= Szilard point =

Grant proposal cost-benefit analyses

In cost-benefit analyses of scientific grant proposals, the Szilard Point refers to the scenario in which the expenses incurred in obtaining a grant (E) are equal to the value of the awarded grant (V). Beyond this point, where the costs outweigh the benefits (E > V), the return on investment for pursuing the grant becomes negative.

Because the Szilard Point is more of a qualitative construct than a quantitative measure, and because the concept is rooted in a fictional story, the term has acquired several divergent meanings, such as the point at which tasks other than research, such as applying for grants, peer review, and handling administrative chores, would consume more time and resources than research itself.
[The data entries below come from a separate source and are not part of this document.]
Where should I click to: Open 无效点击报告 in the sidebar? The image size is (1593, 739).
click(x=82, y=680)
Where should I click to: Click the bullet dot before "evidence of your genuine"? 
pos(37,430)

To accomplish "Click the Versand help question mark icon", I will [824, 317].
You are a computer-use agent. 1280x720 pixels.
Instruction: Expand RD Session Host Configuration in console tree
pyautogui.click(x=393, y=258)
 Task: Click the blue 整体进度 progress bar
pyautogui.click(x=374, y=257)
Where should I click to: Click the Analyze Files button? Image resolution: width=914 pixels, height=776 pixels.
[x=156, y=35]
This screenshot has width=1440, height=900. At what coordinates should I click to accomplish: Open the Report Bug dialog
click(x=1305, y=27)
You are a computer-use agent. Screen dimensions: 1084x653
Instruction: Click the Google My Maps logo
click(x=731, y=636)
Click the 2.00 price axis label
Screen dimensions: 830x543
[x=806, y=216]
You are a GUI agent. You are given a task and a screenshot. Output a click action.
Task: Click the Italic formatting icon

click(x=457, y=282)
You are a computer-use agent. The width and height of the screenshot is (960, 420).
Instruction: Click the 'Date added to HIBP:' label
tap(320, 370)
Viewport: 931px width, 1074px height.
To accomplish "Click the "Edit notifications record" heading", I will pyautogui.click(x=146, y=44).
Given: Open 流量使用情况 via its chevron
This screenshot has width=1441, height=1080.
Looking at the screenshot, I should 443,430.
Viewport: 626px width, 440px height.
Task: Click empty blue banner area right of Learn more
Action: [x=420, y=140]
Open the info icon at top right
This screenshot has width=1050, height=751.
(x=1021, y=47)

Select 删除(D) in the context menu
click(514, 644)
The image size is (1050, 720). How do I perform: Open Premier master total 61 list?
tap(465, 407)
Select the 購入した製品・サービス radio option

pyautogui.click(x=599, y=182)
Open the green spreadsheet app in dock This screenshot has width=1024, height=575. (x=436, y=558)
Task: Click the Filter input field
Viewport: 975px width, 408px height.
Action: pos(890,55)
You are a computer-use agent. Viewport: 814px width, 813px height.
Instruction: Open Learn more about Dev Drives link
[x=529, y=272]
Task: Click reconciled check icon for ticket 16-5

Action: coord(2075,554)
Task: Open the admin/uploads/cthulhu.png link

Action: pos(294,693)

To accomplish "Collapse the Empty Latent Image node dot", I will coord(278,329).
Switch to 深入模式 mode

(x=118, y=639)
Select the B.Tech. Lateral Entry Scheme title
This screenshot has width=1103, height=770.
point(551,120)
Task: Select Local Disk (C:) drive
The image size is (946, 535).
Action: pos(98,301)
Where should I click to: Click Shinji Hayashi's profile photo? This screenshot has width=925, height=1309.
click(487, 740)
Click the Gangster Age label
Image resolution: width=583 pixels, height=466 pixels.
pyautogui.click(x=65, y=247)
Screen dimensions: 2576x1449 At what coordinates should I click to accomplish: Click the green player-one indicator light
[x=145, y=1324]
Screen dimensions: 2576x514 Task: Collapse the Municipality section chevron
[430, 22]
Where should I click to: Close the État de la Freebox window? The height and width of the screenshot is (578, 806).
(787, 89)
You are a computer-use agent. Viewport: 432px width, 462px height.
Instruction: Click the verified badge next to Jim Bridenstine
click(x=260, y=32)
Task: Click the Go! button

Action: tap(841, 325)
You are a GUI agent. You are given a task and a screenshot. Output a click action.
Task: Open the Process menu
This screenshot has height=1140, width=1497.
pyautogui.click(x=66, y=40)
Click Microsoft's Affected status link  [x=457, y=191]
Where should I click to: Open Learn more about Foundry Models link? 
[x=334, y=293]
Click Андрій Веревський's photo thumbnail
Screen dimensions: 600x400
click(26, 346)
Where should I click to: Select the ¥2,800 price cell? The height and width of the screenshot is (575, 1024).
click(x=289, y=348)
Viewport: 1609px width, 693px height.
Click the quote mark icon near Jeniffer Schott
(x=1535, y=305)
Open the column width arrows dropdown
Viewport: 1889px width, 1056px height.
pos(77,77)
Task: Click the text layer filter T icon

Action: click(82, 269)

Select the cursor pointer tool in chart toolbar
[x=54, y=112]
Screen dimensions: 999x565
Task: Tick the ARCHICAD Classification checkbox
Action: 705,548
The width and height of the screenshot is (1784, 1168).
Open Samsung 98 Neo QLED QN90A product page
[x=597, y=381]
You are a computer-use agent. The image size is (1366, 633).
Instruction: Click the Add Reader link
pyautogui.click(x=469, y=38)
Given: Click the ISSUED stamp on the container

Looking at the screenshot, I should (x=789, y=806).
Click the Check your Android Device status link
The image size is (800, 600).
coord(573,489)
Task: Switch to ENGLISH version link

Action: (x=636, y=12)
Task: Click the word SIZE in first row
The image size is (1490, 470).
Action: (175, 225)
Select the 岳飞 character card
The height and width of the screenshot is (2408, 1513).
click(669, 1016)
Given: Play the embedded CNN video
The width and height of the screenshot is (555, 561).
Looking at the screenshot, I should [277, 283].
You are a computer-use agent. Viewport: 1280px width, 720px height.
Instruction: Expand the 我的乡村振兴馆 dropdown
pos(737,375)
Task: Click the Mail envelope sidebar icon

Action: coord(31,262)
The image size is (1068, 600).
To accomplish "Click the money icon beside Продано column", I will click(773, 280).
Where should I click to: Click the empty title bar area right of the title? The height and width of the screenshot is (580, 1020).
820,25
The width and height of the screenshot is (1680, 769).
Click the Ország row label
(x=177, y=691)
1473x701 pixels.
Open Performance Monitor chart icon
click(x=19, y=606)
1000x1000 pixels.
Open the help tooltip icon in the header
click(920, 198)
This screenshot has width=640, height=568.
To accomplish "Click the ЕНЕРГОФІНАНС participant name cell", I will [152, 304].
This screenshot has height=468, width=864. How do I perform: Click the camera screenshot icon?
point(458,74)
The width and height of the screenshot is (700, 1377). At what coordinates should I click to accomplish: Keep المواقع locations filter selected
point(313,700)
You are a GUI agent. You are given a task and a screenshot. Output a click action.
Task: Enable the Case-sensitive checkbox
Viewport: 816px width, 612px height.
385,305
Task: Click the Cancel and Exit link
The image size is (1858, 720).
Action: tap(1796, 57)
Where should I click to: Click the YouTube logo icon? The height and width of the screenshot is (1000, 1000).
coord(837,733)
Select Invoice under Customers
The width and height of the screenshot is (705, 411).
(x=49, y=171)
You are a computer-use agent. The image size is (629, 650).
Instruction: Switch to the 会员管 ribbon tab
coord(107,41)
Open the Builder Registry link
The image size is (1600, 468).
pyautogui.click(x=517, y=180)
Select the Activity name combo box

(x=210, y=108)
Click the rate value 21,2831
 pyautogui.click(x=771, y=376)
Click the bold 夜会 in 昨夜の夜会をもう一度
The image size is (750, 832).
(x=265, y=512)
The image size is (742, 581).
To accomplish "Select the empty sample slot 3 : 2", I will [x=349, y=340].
All definitions, however, allude to the decrease in the probability of obtaining research funding and the increase in bureaucratic burdens encountered in academia.

== Origin of the term ==

The term Szilard Point was coined in 1988 by Richard Smith (then assistant editor of British Medical Journal), and independently in 1990 by Daryl E. Chubin (then staff member at the Science, Education, and Transportation Program, Office of Technology Assessment, Congress of the United States) and Edward J. Hackett (then associate professor, Department of Science and Technology Studies, Rensselaer Polytechnic Institute).

Szilard Point was named after physicist Leo Szilard, who in 1948 wrote a short story entitled “The Mark Gable Foundation.” The story was published in a collection of short stories entitled The Voice of the Dolphins in 1961.

== Szilard Point, Grant Proposals, and Peer Review ==

Szilard Point (whether by name or by implication) has frequently been used in arguments against the practice of peer review in judging grant proposals. In 1984, Rostum Roy, a material scientist at Penn State University, used the following real-life example to illustrate the wastefulness of this system.

== The implicit use of Szilard Point ==

The study of the bureaucratic factors retarding scientific progress, has become quite fashionable after 2000. The term Szilard Point is not mentioned in most such studies.

== Examples of the Szilard Point ==

Funding schemes where the total time spent by applicants likely exceeded the awarded grant value.

- An ACSPRI fellowship had 100 and 160 applicants for a total value of AUD $25,000. Meaning E > V if applicants spent an average of 2 days on their application.

- A Johnson & Johnson women in STEMM fellowship had 650 applicants for 6 awards with a total value of USD $900,000. Meaning E > V if applicants spent an average of 7 days on their application.